If you take the number of nodes in the cluster to the limit (approaching infinity), the Availability approaches zero.

    A = 0/(0+Ri) = 0/Ri = 0

This makes it appear that adding cluster nodes decreases availability.  Is this really true?  Of course not!  The mistake here is thinking that the service needed all those  cluster nodes to make it go.  If your service was a complicated interlocking scientific computation that would stop if any cluster node failed, then this model might be correct.  But if the other nodes were providing redundancy or unrelated services, then they would have no effect on MTBF of the service in question.  Of course, as they break, you'd have to repair them, which would mean replacing systems more and more often, which would be both annoying and expensive, but it wouldn't cause the service availability to go down.
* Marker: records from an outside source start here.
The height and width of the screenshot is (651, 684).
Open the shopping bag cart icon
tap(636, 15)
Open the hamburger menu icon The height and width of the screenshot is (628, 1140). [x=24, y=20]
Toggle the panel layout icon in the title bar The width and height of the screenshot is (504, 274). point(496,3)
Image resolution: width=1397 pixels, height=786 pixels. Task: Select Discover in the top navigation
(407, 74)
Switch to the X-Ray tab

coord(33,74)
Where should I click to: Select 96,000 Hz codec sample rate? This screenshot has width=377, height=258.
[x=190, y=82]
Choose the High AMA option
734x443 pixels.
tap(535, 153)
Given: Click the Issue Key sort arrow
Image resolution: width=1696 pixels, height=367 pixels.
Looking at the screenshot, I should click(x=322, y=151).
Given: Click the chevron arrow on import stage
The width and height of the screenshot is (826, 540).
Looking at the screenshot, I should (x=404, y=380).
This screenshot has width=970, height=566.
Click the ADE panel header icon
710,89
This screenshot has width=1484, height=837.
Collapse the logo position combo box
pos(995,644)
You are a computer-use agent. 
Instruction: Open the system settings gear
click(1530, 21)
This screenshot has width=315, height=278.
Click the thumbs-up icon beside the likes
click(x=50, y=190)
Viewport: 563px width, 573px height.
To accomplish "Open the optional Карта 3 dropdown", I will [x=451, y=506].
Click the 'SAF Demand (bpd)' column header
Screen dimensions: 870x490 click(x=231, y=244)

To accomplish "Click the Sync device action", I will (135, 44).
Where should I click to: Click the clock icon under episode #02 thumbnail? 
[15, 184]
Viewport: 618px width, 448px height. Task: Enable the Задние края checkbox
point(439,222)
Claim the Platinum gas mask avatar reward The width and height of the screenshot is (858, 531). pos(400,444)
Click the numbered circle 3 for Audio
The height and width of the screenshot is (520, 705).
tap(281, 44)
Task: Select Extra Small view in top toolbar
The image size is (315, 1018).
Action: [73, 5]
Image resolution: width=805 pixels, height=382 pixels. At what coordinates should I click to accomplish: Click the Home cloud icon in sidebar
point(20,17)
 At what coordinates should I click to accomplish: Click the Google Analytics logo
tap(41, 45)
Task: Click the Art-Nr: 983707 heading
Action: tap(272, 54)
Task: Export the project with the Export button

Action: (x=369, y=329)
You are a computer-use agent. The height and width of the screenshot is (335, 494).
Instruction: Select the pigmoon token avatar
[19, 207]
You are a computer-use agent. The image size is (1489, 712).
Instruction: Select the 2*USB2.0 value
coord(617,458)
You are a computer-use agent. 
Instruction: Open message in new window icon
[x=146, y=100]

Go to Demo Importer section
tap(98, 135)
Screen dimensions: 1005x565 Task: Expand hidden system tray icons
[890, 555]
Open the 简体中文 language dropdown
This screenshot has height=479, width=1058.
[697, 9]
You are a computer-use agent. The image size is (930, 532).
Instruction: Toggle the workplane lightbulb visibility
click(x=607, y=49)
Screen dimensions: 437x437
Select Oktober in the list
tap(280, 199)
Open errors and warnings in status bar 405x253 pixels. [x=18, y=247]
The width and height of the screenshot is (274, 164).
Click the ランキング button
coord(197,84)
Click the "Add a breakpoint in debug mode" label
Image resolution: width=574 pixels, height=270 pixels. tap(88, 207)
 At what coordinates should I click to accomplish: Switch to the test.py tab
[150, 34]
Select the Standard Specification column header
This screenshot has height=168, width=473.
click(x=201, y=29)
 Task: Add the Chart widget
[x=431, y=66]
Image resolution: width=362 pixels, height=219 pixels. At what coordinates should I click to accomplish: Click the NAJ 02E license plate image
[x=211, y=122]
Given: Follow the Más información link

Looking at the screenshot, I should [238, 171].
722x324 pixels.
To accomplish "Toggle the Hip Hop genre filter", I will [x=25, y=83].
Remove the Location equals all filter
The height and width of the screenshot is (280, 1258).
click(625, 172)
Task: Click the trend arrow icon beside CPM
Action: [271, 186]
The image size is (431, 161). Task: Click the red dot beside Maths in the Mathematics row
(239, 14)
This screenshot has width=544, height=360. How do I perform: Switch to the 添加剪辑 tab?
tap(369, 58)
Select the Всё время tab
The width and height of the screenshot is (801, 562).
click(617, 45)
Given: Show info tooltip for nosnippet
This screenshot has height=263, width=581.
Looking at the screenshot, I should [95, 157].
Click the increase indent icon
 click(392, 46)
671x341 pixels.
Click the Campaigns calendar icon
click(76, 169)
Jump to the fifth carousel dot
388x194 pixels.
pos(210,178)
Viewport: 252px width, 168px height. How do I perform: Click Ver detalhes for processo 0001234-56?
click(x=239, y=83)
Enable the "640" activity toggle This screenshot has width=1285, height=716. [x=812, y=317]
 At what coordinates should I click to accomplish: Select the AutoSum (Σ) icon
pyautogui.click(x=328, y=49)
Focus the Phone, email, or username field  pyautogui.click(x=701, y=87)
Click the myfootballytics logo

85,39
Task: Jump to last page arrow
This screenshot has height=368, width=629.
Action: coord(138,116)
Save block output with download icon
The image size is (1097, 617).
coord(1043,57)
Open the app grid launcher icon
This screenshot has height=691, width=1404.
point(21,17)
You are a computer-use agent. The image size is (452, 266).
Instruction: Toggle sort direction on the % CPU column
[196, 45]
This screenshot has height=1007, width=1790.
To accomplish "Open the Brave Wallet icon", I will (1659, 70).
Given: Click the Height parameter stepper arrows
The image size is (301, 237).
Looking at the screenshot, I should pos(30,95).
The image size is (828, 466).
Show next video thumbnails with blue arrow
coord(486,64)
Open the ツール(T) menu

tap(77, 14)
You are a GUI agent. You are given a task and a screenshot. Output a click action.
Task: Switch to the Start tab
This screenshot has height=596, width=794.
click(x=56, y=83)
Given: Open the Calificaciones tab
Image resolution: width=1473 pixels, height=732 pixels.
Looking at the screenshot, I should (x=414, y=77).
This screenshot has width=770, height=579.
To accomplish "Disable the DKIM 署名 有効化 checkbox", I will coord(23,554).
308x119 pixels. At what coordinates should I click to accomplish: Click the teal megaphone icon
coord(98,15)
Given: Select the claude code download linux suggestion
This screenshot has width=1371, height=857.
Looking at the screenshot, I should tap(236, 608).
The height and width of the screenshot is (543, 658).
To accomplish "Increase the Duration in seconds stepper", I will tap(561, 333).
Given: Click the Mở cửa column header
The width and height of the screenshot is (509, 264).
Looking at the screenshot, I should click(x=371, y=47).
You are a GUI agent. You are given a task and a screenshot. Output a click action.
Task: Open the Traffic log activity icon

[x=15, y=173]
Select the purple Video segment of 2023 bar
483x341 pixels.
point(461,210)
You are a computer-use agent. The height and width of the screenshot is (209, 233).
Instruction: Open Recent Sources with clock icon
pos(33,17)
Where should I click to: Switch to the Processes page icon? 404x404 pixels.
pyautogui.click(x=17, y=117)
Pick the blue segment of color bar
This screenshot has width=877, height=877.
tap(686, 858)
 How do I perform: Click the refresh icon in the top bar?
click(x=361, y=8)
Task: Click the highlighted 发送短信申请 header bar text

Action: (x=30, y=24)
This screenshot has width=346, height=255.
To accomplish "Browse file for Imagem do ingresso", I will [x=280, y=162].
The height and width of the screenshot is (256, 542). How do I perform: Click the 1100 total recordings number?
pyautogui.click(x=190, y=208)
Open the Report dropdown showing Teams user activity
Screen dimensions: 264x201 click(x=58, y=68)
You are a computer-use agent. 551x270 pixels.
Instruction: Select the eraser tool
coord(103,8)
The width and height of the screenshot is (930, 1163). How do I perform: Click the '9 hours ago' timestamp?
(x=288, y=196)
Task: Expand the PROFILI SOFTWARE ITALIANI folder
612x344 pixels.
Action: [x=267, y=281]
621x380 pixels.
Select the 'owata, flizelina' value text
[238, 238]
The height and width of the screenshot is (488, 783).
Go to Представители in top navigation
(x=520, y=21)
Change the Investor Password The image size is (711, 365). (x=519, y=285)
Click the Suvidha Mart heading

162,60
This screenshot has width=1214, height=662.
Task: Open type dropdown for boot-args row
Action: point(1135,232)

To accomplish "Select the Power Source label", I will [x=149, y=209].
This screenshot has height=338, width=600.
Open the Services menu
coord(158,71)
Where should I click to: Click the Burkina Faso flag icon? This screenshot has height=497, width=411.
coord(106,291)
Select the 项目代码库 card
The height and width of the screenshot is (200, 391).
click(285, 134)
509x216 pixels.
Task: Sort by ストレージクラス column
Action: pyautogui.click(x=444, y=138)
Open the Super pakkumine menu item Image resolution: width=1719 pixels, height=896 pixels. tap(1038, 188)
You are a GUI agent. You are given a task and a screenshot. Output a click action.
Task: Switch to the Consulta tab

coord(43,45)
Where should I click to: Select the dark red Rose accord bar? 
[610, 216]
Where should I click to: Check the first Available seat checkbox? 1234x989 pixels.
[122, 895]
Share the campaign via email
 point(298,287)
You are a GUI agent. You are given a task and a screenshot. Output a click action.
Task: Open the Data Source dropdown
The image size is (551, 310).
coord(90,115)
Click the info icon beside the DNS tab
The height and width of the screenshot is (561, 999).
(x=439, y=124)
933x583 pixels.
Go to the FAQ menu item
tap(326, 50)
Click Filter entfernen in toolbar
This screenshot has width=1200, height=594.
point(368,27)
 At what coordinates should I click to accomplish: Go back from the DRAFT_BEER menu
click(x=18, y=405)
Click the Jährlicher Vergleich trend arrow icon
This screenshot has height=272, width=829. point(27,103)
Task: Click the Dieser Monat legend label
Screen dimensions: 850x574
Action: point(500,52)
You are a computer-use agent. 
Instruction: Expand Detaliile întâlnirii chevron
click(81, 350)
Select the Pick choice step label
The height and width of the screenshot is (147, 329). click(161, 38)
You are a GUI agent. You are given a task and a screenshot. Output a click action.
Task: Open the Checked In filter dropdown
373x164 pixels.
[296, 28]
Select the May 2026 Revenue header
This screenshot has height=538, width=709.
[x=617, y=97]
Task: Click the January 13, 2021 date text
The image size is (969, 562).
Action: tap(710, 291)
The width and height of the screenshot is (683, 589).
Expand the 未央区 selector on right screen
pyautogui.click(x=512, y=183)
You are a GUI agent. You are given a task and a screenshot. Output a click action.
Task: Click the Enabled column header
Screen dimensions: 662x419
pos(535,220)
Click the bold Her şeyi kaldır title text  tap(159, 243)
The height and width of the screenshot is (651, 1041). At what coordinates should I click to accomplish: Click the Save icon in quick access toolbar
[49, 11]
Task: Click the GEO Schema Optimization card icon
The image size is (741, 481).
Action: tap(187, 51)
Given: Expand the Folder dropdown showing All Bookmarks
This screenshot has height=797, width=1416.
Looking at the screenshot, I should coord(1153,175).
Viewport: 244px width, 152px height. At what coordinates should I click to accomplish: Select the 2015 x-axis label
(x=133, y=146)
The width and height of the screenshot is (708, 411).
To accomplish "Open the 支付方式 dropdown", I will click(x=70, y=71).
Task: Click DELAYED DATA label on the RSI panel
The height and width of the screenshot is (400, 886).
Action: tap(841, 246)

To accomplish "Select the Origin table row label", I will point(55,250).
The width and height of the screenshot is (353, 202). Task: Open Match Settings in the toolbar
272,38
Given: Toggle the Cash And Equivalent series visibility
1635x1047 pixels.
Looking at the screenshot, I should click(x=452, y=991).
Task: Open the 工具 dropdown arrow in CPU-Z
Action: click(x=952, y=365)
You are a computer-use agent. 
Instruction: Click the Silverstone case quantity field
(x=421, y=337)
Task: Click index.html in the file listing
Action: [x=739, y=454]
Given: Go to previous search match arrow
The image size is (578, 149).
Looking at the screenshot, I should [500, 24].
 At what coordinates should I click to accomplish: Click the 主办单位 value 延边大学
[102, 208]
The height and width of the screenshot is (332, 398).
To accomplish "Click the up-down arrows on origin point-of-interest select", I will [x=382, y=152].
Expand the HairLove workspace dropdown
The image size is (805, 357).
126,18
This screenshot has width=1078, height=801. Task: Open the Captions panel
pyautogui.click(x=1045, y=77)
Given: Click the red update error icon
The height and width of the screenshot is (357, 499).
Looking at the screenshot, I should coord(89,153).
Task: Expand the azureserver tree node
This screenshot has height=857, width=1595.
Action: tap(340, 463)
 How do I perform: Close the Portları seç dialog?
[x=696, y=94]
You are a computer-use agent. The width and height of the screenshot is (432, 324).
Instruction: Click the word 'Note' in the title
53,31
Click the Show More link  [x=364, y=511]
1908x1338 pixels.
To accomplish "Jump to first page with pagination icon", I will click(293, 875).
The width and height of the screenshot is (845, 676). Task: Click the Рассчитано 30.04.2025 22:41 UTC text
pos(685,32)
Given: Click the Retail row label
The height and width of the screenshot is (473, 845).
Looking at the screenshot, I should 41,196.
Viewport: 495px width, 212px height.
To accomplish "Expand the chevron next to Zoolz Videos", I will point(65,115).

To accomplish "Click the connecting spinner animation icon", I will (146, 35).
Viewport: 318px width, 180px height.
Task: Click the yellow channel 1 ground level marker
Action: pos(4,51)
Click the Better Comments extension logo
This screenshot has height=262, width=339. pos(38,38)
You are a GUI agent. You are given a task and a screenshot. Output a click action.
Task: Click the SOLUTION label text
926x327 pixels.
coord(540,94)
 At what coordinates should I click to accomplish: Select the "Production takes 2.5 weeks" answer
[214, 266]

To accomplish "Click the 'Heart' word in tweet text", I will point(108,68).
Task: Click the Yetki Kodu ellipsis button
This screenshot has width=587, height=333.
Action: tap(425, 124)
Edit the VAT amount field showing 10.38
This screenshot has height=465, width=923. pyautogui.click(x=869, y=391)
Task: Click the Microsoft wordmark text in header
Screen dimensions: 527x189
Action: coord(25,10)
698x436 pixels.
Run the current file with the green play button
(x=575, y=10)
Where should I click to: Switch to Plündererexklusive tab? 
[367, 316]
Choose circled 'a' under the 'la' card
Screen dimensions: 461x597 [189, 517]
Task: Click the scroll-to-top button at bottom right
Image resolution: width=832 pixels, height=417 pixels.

To properly apply these formulas, even intuitively, you need to make sure you understand what your service is, how you define a failure, how the service components relate to each other, and what happens when one of them fails.  Here are a few rules of thumb for thinking about availability

  • Complexity is the enemy of reliability (MTTR).  This can take many forms
    • Complex software fails more often than simple software
    • Complex hardware fails more often than simple hardware
    • Software dependencies usually mean that if any component fails, the whole service fails
    • Configuration complexity lowers the chances of the configuration being correct
    • Complexity drastically increases the possibility of human error
      • What is complex software? - Software whose model of the universe doesn't match that of the staff who manage it.
  • Redundancy is the friend of availability - it allows for quick autonomic recovery - significantly improving MTTR.  Replication is another word for redundancy.
  • Good failure detection is vital - HA and other autonomic software can only recover from failures it detects.  Undetected failures have human-speed MTTR or worse, not autonomic-speed MTTR.  They can be worse than human-speed MTTR because the humans are surprised that it wasn't automatically recovered and they respond more slowly than normal.  In addition, the added complexity of correcting an autonomic service and trying to keep their fingers out of the gears may slow down their thought processes.
  • Non-essential components don't count - failure of inactive or non-essential components doesn't affect service availability.  These inactive components can be hardware (spare machines), or software (like administrative interfaces), or hardware only being used to run non-essential software.  More generally, for the purpose of calculating the availability of service X, non-essential components include anything not running service X or services essential to X.

The real world is much more complex than any simple rules of thumb like these, but these are certainly worth taking into account.